Lines in the listing below that hold "Industri" are the ones to copy.

## Exercise data

• • • •

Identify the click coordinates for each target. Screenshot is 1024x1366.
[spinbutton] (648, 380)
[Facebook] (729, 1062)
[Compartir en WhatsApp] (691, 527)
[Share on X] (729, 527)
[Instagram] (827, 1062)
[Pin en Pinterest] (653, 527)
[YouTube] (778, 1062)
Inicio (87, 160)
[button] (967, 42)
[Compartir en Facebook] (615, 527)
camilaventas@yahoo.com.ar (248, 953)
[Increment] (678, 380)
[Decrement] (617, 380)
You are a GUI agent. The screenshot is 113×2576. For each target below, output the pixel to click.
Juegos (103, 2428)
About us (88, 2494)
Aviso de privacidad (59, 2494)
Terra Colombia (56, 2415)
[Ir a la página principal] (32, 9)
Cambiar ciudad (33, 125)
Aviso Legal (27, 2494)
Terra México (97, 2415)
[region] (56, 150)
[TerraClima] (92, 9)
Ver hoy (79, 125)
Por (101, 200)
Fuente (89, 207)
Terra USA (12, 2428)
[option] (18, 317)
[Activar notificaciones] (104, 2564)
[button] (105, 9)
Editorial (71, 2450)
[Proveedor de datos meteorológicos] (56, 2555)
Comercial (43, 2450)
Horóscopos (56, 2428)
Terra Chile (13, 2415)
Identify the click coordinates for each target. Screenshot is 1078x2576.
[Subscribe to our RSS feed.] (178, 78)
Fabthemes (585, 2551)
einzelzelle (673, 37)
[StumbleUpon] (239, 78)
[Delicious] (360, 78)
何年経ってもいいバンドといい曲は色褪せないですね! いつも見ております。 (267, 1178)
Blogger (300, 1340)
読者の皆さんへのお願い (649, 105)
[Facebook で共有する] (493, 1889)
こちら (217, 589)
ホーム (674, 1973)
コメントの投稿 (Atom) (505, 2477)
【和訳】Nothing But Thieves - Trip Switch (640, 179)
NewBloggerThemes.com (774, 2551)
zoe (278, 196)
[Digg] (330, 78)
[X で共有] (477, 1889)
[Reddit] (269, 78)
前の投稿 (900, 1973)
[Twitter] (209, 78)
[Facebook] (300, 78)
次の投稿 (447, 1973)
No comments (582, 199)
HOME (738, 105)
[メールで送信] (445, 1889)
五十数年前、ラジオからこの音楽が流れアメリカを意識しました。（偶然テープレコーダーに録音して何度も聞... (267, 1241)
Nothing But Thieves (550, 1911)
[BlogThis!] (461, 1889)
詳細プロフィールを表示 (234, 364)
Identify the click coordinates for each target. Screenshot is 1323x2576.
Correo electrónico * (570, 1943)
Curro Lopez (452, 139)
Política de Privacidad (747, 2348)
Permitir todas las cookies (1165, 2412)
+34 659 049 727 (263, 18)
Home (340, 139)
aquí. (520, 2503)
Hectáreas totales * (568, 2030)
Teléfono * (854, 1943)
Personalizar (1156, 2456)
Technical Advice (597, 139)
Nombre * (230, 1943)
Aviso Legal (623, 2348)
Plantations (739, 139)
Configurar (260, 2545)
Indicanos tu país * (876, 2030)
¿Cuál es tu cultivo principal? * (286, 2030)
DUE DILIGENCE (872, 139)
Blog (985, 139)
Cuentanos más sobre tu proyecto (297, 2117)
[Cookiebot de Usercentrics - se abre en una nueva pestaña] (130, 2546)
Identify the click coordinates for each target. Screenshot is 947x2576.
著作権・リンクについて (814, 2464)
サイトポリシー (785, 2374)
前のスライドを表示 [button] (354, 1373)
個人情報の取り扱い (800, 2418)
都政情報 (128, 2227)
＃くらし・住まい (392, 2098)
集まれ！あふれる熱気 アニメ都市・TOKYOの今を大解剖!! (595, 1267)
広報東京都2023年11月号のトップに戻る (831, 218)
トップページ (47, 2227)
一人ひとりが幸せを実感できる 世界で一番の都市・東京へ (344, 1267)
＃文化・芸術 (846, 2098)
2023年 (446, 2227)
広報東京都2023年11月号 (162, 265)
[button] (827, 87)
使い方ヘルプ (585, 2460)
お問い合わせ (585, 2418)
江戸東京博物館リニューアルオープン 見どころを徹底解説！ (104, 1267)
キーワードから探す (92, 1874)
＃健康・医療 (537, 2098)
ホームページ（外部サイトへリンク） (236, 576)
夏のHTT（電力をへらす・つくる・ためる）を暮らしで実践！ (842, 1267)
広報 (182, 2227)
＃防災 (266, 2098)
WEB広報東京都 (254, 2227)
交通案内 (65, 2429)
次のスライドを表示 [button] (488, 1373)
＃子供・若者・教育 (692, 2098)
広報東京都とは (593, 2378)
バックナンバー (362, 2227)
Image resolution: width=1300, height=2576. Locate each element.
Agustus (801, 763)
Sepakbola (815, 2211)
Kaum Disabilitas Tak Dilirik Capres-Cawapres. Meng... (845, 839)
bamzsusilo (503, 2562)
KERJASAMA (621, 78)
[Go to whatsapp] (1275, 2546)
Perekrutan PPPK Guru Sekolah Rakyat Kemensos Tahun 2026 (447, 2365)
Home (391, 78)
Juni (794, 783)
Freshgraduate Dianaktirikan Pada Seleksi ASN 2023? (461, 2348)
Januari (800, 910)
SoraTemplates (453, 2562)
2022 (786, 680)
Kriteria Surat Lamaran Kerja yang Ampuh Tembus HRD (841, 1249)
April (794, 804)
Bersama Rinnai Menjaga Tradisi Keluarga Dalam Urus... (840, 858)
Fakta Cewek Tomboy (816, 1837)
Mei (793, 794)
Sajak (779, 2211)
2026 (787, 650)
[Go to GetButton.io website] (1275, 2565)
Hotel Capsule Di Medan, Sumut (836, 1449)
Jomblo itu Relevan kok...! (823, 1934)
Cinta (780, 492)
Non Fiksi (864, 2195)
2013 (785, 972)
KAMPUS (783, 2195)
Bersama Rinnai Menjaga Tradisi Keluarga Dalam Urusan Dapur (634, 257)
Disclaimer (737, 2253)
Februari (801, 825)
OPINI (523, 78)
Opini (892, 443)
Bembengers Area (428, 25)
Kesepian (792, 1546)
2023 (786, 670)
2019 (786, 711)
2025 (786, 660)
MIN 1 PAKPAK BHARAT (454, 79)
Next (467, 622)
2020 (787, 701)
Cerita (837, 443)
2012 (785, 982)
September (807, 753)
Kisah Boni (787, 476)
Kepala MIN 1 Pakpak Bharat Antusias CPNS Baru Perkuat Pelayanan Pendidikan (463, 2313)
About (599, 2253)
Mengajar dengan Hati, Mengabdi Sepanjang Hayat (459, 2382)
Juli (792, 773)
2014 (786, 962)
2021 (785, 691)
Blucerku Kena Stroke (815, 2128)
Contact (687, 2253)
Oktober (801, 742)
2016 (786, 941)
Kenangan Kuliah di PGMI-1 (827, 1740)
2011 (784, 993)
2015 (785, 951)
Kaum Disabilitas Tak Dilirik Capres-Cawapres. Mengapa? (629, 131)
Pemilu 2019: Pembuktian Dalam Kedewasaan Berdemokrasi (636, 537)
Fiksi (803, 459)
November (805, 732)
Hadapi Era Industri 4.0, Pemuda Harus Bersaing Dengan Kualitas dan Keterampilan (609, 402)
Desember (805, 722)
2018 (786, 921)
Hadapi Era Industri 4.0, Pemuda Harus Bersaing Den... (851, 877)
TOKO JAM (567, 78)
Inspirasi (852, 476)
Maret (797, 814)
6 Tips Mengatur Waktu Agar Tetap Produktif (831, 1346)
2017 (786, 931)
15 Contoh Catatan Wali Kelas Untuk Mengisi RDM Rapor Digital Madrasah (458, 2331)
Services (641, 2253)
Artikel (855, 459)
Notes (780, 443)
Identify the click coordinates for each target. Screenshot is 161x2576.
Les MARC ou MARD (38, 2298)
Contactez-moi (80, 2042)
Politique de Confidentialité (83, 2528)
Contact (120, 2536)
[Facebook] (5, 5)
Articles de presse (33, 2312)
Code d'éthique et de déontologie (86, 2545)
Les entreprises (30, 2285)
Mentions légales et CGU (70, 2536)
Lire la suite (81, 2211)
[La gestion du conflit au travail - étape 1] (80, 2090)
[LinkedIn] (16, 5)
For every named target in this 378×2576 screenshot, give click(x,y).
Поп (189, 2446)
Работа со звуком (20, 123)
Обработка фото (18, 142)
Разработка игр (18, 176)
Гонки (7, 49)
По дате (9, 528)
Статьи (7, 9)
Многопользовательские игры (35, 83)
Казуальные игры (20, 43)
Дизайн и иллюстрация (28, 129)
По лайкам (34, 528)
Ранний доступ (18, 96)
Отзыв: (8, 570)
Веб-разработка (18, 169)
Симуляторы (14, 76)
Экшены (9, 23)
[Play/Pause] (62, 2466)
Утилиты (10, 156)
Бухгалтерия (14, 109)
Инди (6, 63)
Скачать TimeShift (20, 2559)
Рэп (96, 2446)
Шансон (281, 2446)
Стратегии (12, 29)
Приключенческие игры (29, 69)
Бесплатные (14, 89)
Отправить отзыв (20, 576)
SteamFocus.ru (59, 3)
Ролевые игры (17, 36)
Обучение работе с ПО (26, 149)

• • • •

## Solution
Hadapi Era Industri 4.0, Pemuda Harus Bersaing Dengan Kualitas dan Keterampilan (609, 402)
Hadapi Era Industri 4.0, Pemuda Harus Bersaing Den... (851, 877)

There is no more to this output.